Mariposa heard a story of how a plus-size woman was openly "sneered" at for wearing a dress. "Every plus-size girl has had to bear the terrible brunt of being judged/policed for what we wear & how we wear it," Mariposa, who has over 10,000 followers, explained on Twitter. "I no longer allow people to dictate what I should and shouldn't wear. It's okay for a plus-size woman to let her body breathe in her clothing."
She elaborated in an interview with Mic: "A lot of people don't know what a day in the life of a plus-size woman is like. We are treated very poorly, sometimes as less than people. So, by using the effectiveness of social media, our voices are heard louder than ever."
From there #WeWearWhatWeWant was born, with hundreds sharing photos of themselves in socially "unacceptable" outfits.
While others are simply voicing their support of the movement.
Mariposa, who often posts photos of herself in crop tops, bikinis and everything in between, once followed these so-called "rules" that tried to tell her what she could and could not wear.
"I've always been very spunky, outgoing and confident in terms of my intelligence," she said. "But my body was a different story. I was constantly comparing myself to others, and it was very detrimental to my mental health. [But] I couldn't let my self-destructive mindset hinder me from being successful, so I slowly changed how I thought of myself."

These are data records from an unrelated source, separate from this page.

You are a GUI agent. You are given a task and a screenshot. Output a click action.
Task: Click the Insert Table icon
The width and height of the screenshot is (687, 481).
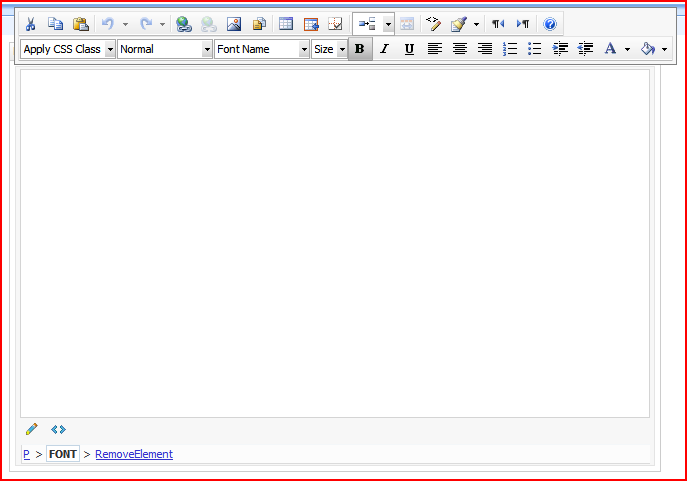pyautogui.click(x=286, y=24)
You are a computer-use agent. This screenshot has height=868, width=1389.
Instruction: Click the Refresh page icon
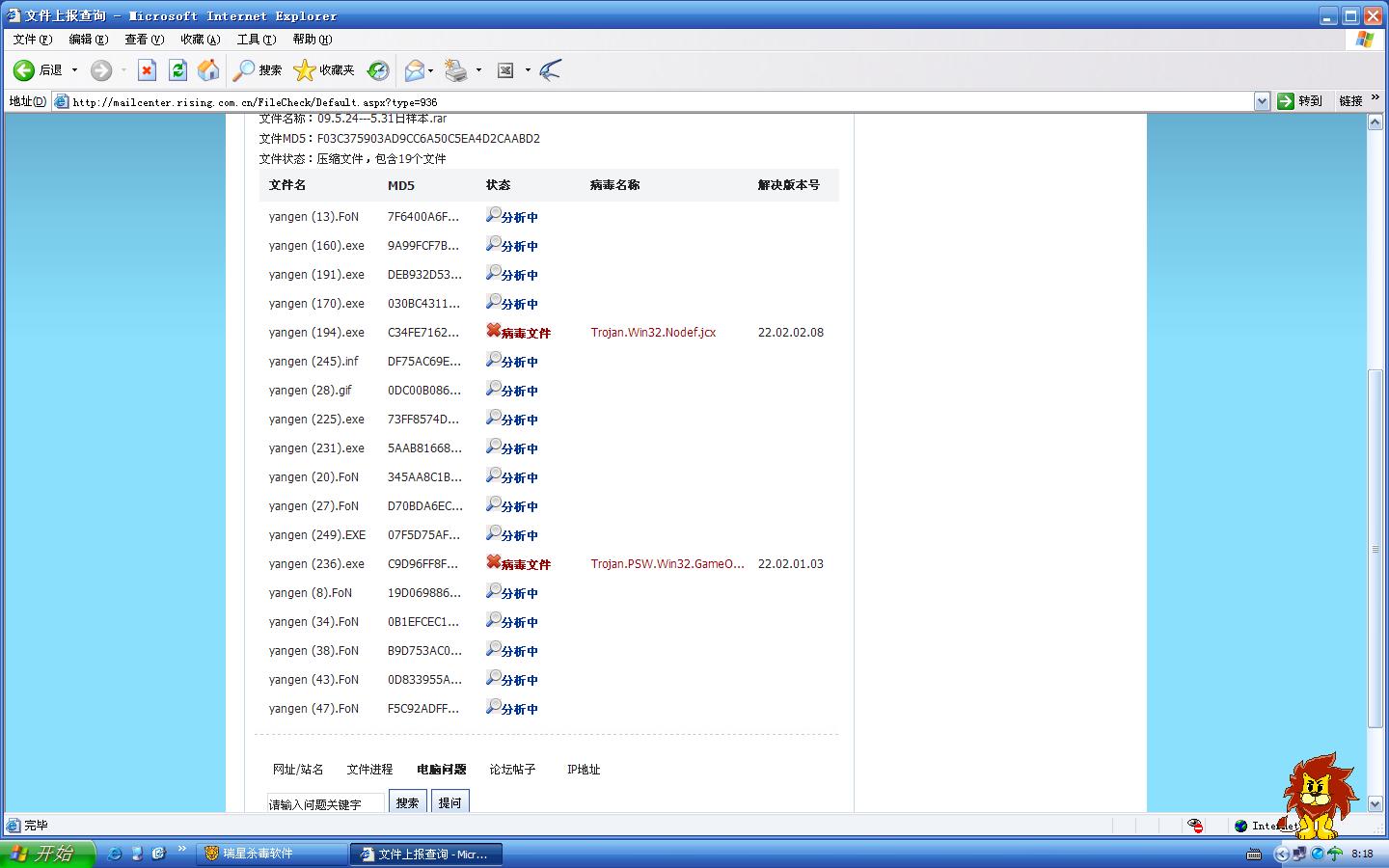177,69
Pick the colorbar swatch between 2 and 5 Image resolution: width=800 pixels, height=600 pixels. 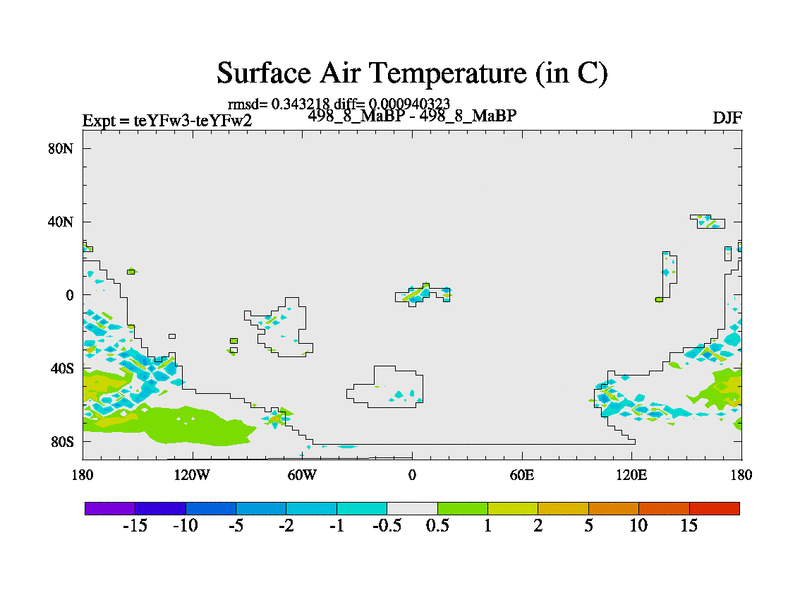563,508
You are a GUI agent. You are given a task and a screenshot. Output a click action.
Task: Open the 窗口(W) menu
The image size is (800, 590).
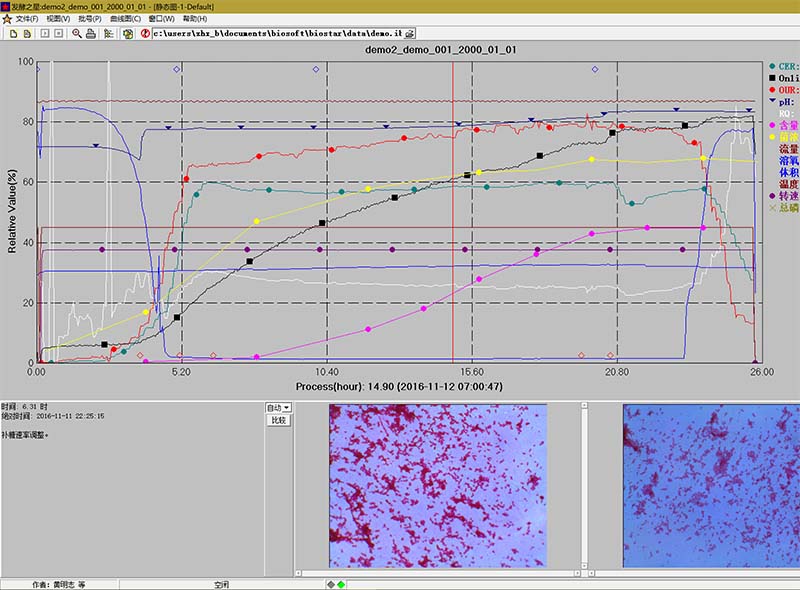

"There is nothing more flattering for a woman to wear than her confidence."
Because the internet is filled with trolls, body-positive hashtags, like the recent #EverySizeIsBeautiful and #ShareYourSize, sometimes get co-opted by those making a joke out of a very serious topic. So, it's refreshing to see a campaign that is being used just as Mariposa had wanted it to, especially one that encourages people to share photos of themselves, more specifically their bodies, which is not always the easiest task to do.
"To know that women are gaining confidence through this hashtag makes me ecstatic beyond words," Mariposa said. "There is nothing more flattering for a woman to wear than her confidence, and it's her prerogative, and hers only, to dress her body however she chooses."